While bucket biology is a huge problem, the Maine Department of Inland Fisheries and Wildlife (MDIFW) moves non-native fish around regularly and has for generations. Although no one talks about it, these legal acts have negatively affected wild native fish in the same ways that illegal bucket biology has.
Consider the state-sponsored introduction of non-native landlocked salmon and smelt into the Rangeley Lakes, which contributed to the demise of the largest native Arctic charr population in the contiguous United States. And it was the state that introduced non-native lake trout into Sebago Lake, one of only four native landlocked salmon waters in the state and the namesake water for the species, Salmo salar sebago.
According to MDIFW, there are 202 lakes and ponds with “principal,” or fishable populations, of landlocked salmon. Salmon are “present” in another 113 waters. This represents a roughly 75-fold increase in landlocked salmon populations in Maine, not including rivers and streams. Most are the result of legal introductions, not so-called “bucket biology.”
Neither brown nor rainbow trout are native to Maine. Per MDIFW, browns are “principal” in 123 lakes and ponds and “present” in another 46. Rainbows are “principal” in 23 lakes and ponds and “present” in another six waters. And this does not include rivers and streams. Most brown trout and rainbow trout found in Maine are the result of state sponsored stocking or introductions.
MDIFW stocks non-native landlocked salmon in Moosehead Lake on top of wild native brook trout and lake trout, both of which are already stressed due to illegally introduced white perch and smallmouth bass. Smelt introduced to feed salmon have negatively affected the native lake whitefish, the primary forage for lake trout.
Pierce Pond in Somerset County, arguably the finest big lake wild brook trout fishery east of Rangeley and south of Moosehead, is stocked with non-native landlocked salmon by MDIFW. While defended as a way to take harvest pressure off the wild native brook trout, the salmon put additional stress on them via competition for food and space.
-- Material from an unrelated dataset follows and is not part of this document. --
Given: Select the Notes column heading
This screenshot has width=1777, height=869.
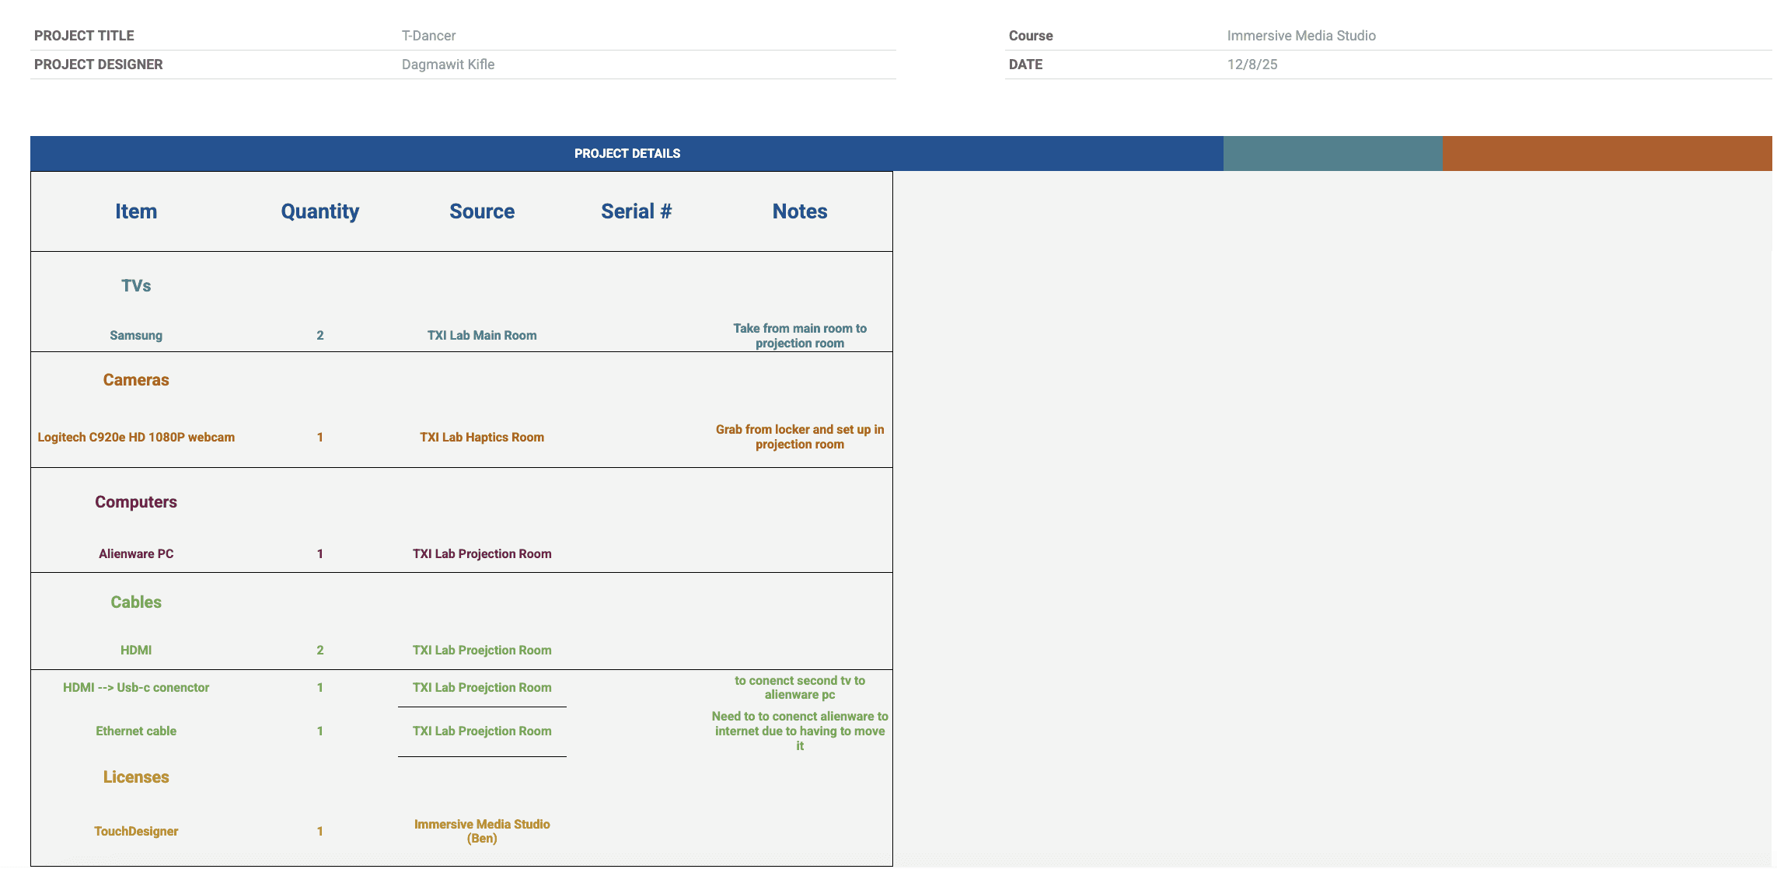Looking at the screenshot, I should (x=799, y=211).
Green Lake in Ellsworth is one of just four native landlocked salmon lakes in the state, one of just 12 remaining native Arctic charr waters in the contiguous United States and the only water in Maine where salmon and charr coevolved. MDIFW is stocking non-native lake trout, the species blamed for the demise of Arctic charr in New Hampshire and Vermont.
In 2003, MDIFW moved non-native smallmouth from Meddybemps Lake into Fourth Machias Lake to bolster the fishery. This was done with trucks used to stock trout in other waters. Both lakes are located in endangered Atlantic salmon watersheds.
Nobody wins when we move fish around. While you may have it your way for a period of time, often someone comes in later and introduces their favorite fish, doing to your fish what your fish did to what was there before.
We have seen it over and over again — non-native salmon introduced over native brook trout, non-native bass introduced on top of native brook trout and landlocked salmon and non-native pike introduced on top of nonnative bass.
Per MDFIFW, “Illegal [fish] introductions can destroy native fish populations and alter the ecology of Maine’s waters, FOREVER!” Doing so, or even being in possession of live fish, excluding baitfish, without a permit is a Class E crime punishable by a fine from $1,000 to $10,000 and the possible suspension of all MDIFW licenses and permits.
By doing what it is telling the public not to do, MDIFW is sending mixed messages. It’s another example of, “Do as we say, not as we do.” And when anglers see illegal fish introductions as bad, but legal introductions as good, or not bad, we are part of the problem.